Planification minutieuse aidant, les locataires n’ont quitté leur logement que deux semaines durant toute la durée des travaux, à raison de quatre appartements à la fois, pour s’installer dans un des logements de rocade réservés dans le complexe même, ou à hôtel. Ce rythme était dicté par la mise en place quotidienne de quatre balcons, chacun pesant jusqu’à 18 tonnes. Un travail réglé comme du papier à musique débutait alors: déplacement et protection du mobilier, installation du nouveau système de chauffage et de la ventilation mécanique, dépose de l’ancien front vitré, pose du nouveau, retour des habitant·e·s et reprise du cours normale de la vie quotidienne dans un cadre rénové.
Une valeur ajoutée pour les locataires et pour l'environnement
La différence entre les barres rénovées et les autres reste cependant invisible.

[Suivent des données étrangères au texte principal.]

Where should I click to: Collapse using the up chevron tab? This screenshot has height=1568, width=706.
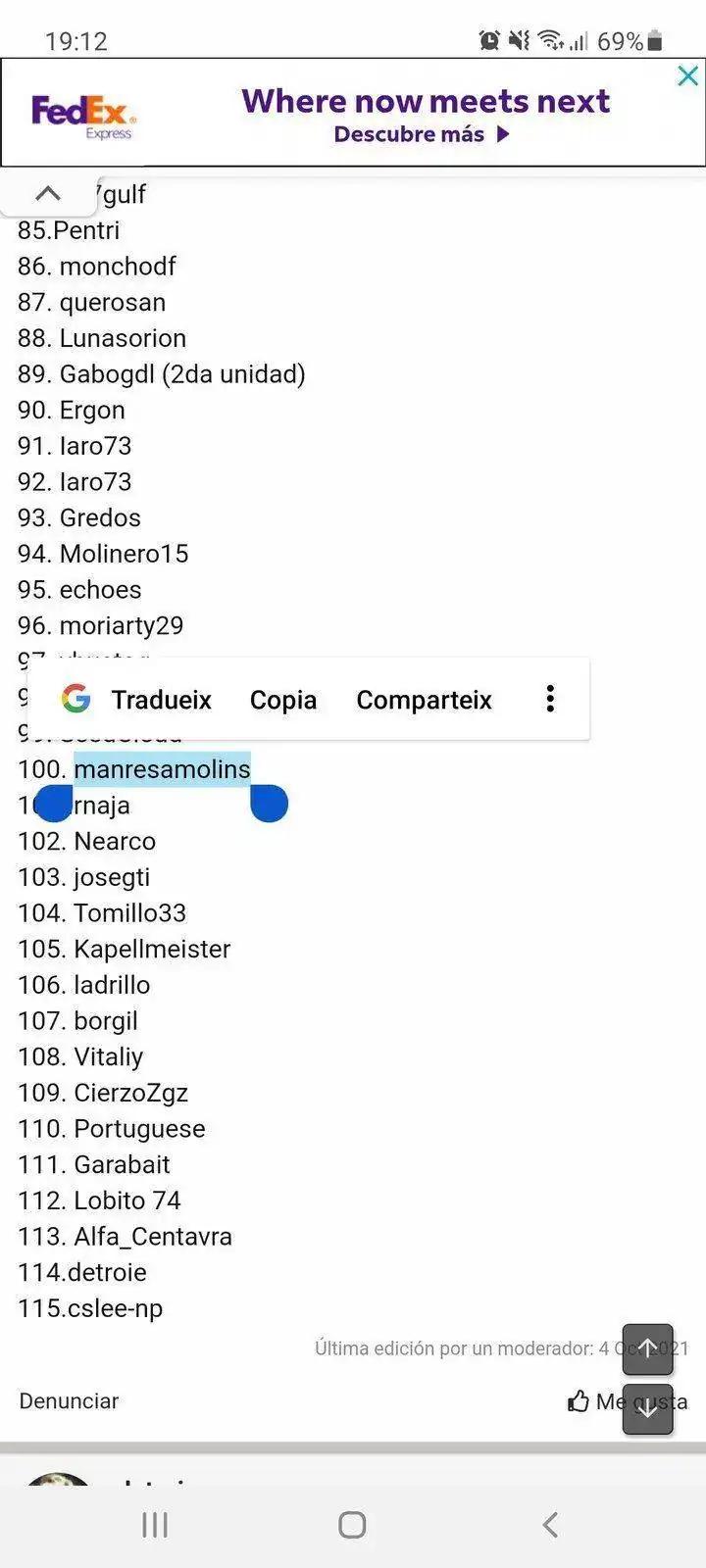[47, 193]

Ce ne sont pas les 10 centimètres supplémentaires des garde-corps des balcons équipant les deux barres rénovées qui la trahiront, et pour cause: le rapport entre parties massives et parties vitrées est resté le même, tout comme la balustrade en aluminium que l’on a remontée.

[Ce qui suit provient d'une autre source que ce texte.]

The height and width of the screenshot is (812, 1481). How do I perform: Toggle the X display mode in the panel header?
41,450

La rénovation des deux parkings souterrains centraux a nécessité l’abattage d’arbres, le déplacement de beaucoup de terre et la création de centaines de places de stationnement provisoires. Mais le parc paysager a aujourd’hui retrouvé sa beauté d’antan: une fois tous les travaux de construction finis, le bureau Müller Illien Landschaftsarchitekten a rétabli en grande partie les espaces verts conformément aux plans d’origine, en y ajoutant quelques nouvelles fonctions plébiscitées par les habitant·e·s. Au nord-est, à l’endroit où le parc rejoint la forêt alluviale au bord de l’Aar, les architectes ont fait de l’ancien petit zoo un centre de quartier multifonctionnel. De plus, le pavillon existant a été agrandi et équipé de grandes fenêtres.

Les plans des appartements en attique ont été modifiés et parfois agrandis au détriment des surfaces des terrasses. | Photo: Karin Gauch, Fabien Schwartz
Les deux barres centrales de l’ensemble du Telli illustrent de manière exemplaire que la rénovation d’envergure d’un bâtiment peut être réalisée en milieu habité et dans des conditions convenables d’un point de vue social. Au-delà de ce constat, la rénovation du Telli a permis de conserver 581 logements – soit pour 2000 habitant·e·s – confortables à loyers modérés, et de réduire ainsi à néant le risque de gentrification. Mais ce projet représente aussi une valeur ajoutée environnementale, puisque le suivi de l’exploitation des bâtiments rénovés atteste d’une réduction de 1000 tonnes des émissions annuelles de CO2 pour leur exploitation. Une réduction qui prend encore plus de valeur si l’on y ajoute la quantité d’énergie grise épargnée, et l’amélioration du confort des logements.
Première publication dans Arc Mag 2024–5. La traduction en français a été revue par François Esquivié.